O pray for our salvation
Who take the prudent way,
Believing that we shall be exempted
From the general condemnation
Because our self-respect is tempted
To incest not adultery:
O pray for us, the bourgeoisie.

This conviction that the religious impulse is at its core a rebellion
against broken, unhealthy, destructive, and soul-deadening society
(despite its frequent assimilation into the same structures) is the
force behind Auden's verse and a conviction that I share. It's the
reason I'm a Religious Studies major focusing in World Religions-- I
believe that by understanding how "at sundry times and in divers
manners" people have been called to faith, I can better imagine how a
broken world might be healed. I think this is important to note because
I noticed a comment on the link you gave me under Kerry's speech from a
reader not understanding why Kerry didn't focus more on how religion is
so evil and causes so much conflict. I think that religion is important
to study so that we can have a better comprehension of the conflicts
caused by it, but I do not think this is the only reason or even the
most important reason to study it. I think many people discussing the
need for studying "comparative religion" miss this point. I don't think
Kerry (generally) did.

It's interesting to me how the current president, Kerry, and Obama all
have such easily traceable theological "accents," more so than most
public figures. Not only this, but they are important voices, each with
more resonance in our society than most people probably know: the voices
of conservative socially-minded evangelicalism, post-Vatican II
Jesuit-inspired Catholicism, and Protestant liberation theology. What's
also so interesting is that these are conscious tendencies on the part
of all three of the aforementioned figures. They aren't unknowingly and
uncaringly using the religious language with which they have become
accustomed (which can be said of many politicans); they have consciously
thought over their religious alliances and influences and are plainly
disclosing them to anyone "with ears to hear."

The clearest example of this is Obama. As a Religious Studies major,
what bothers me most about the treatment of Obama in the press vis-à-vis
Obama's religious beliefs is how off-base it is. With all of the hoopla
over Rev. Wright and Obama's Muslim connections, people are forgetting
that Obama is in actuality a convert to Christianity, an adult convert
whose theology is therefore of necessity conscious and genuinely felt.

*INFORMATION SHOWN*.

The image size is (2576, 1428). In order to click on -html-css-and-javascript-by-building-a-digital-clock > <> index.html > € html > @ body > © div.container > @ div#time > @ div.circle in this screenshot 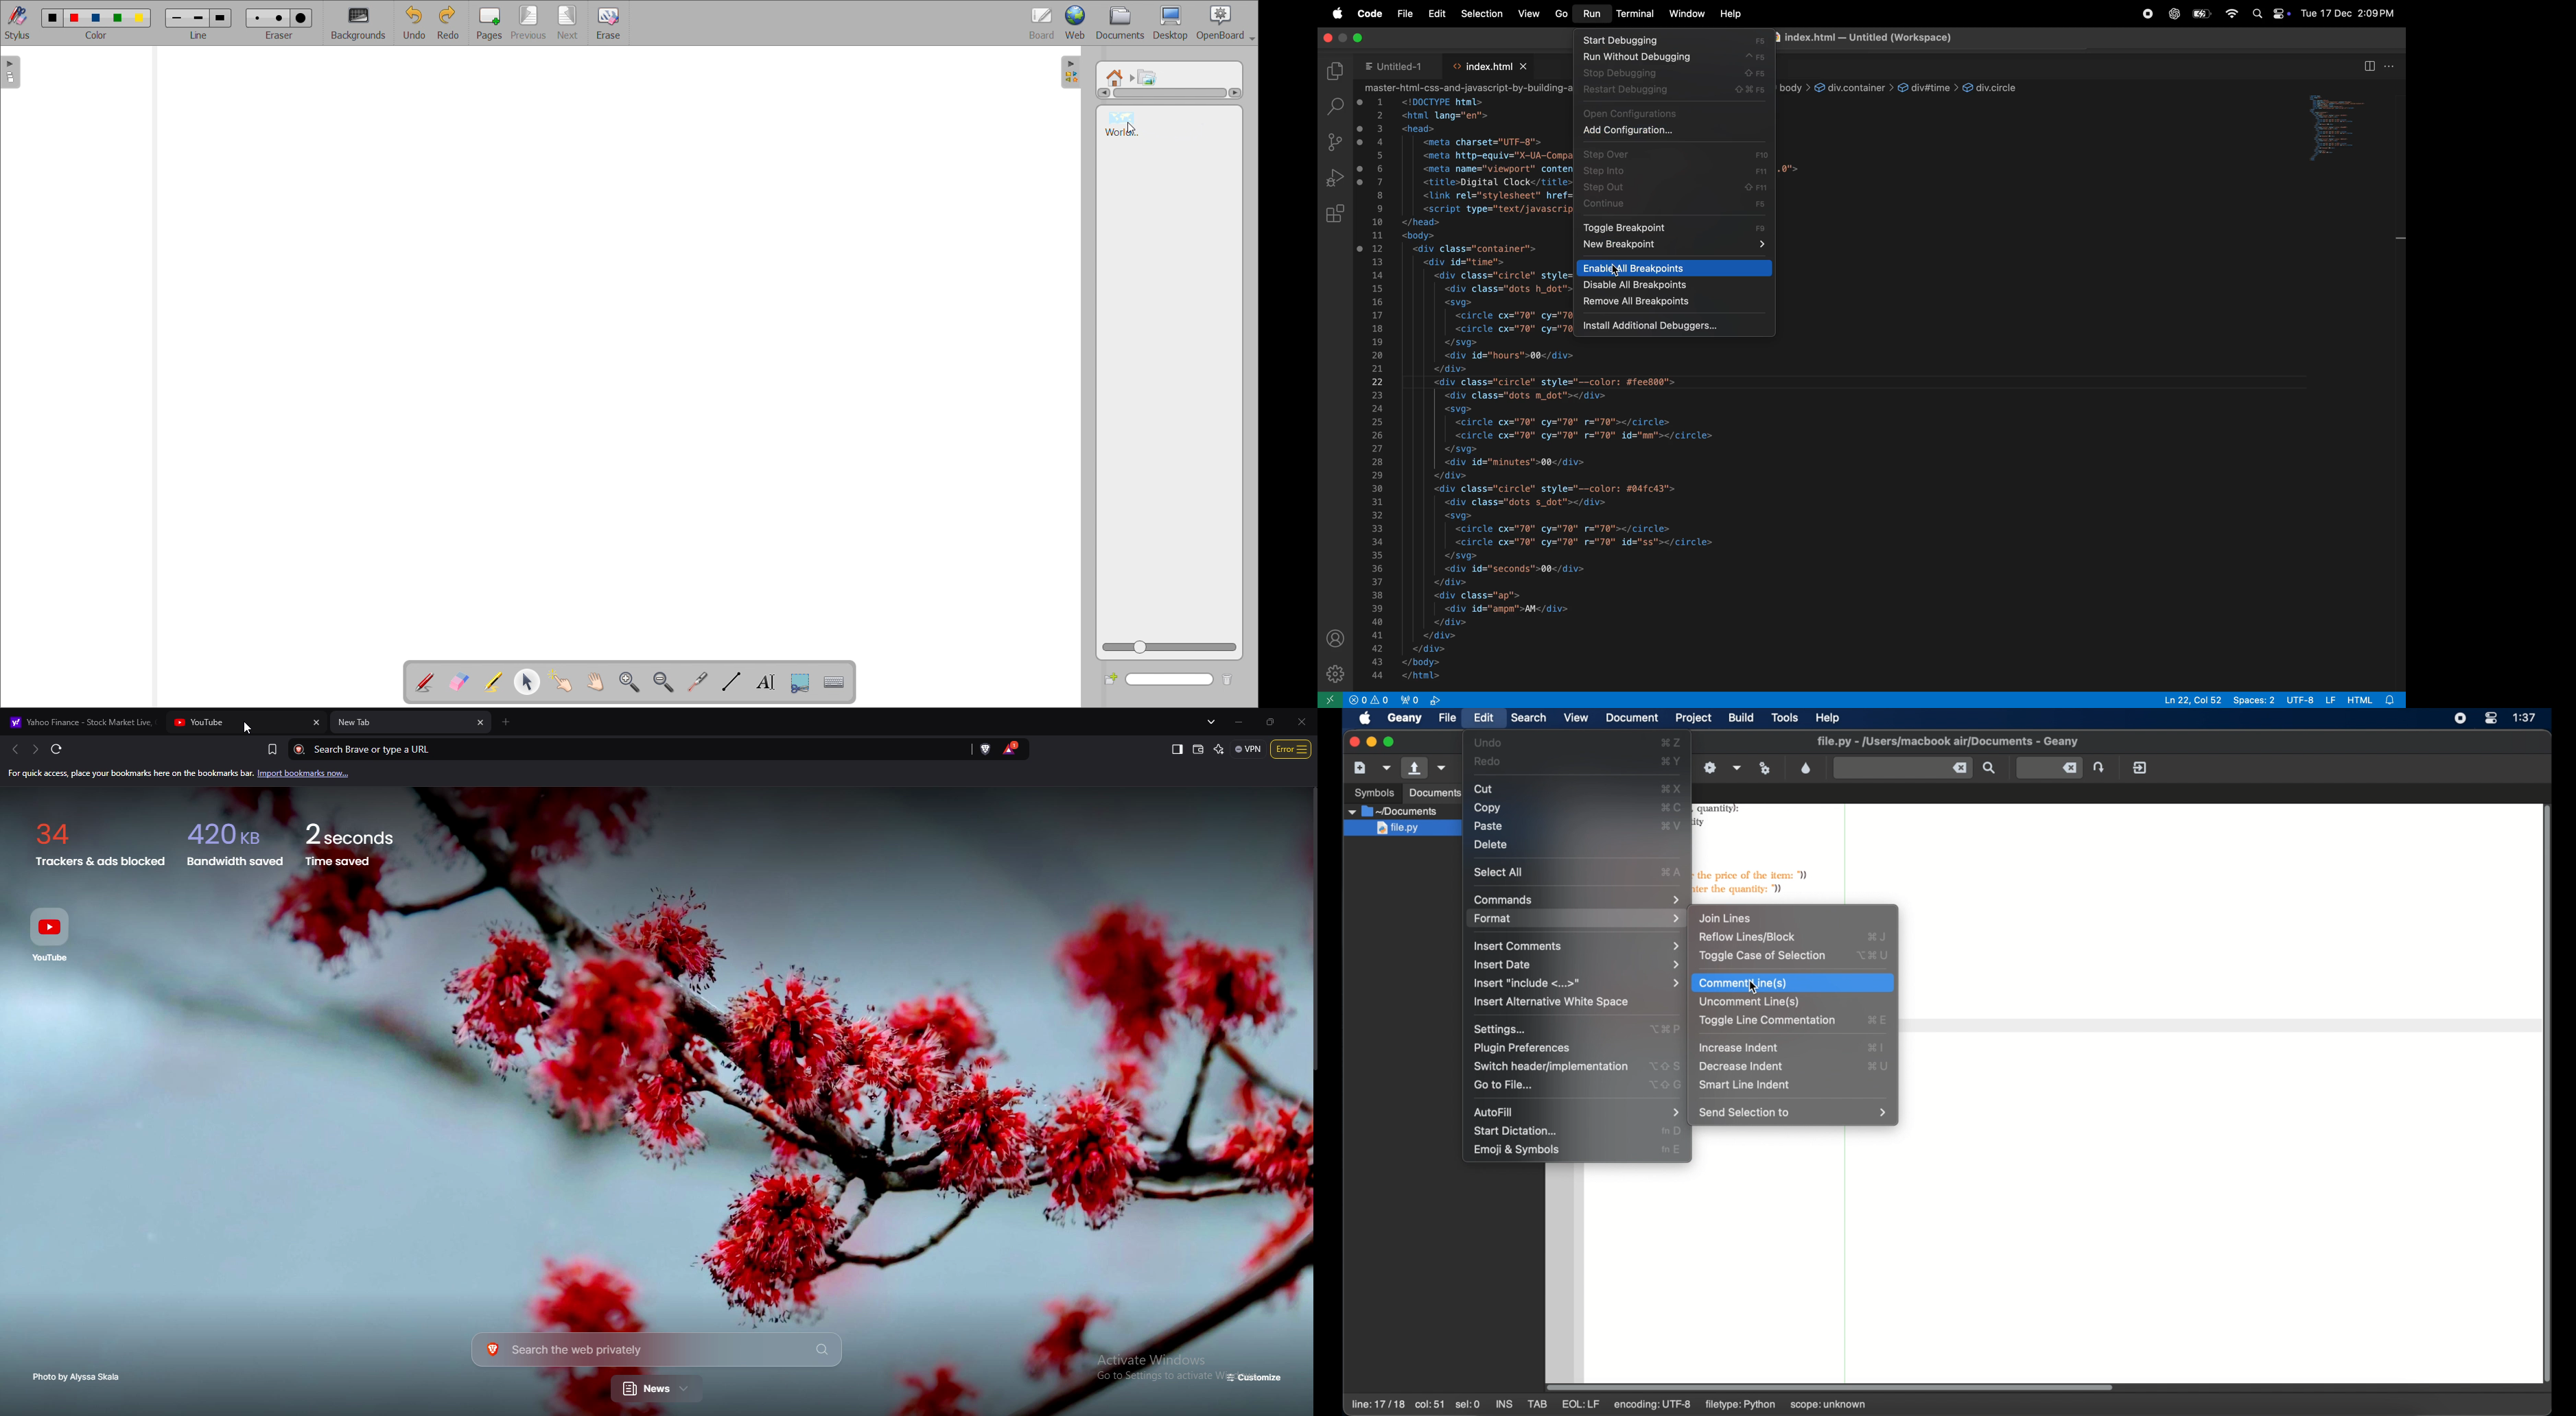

*EXERCISE*. Retype the section of the religion essay, beginning at the words "The clearest example" and stopping after "and genuinely felt.". This data was taken from a different source than the text.

*EXERCISE OUTPUT*.
The clearest example of this is Obama. As a Religious Studies major,
what bothers me most about the treatment of Obama in the press vis-à-vis
Obama's religious beliefs is how off-base it is. With all of the hoopla
over Rev. Wright and Obama's Muslim connections, people are forgetting
that Obama is in actuality a convert to Christianity, an adult convert
whose theology is therefore of necessity conscious and genuinely felt.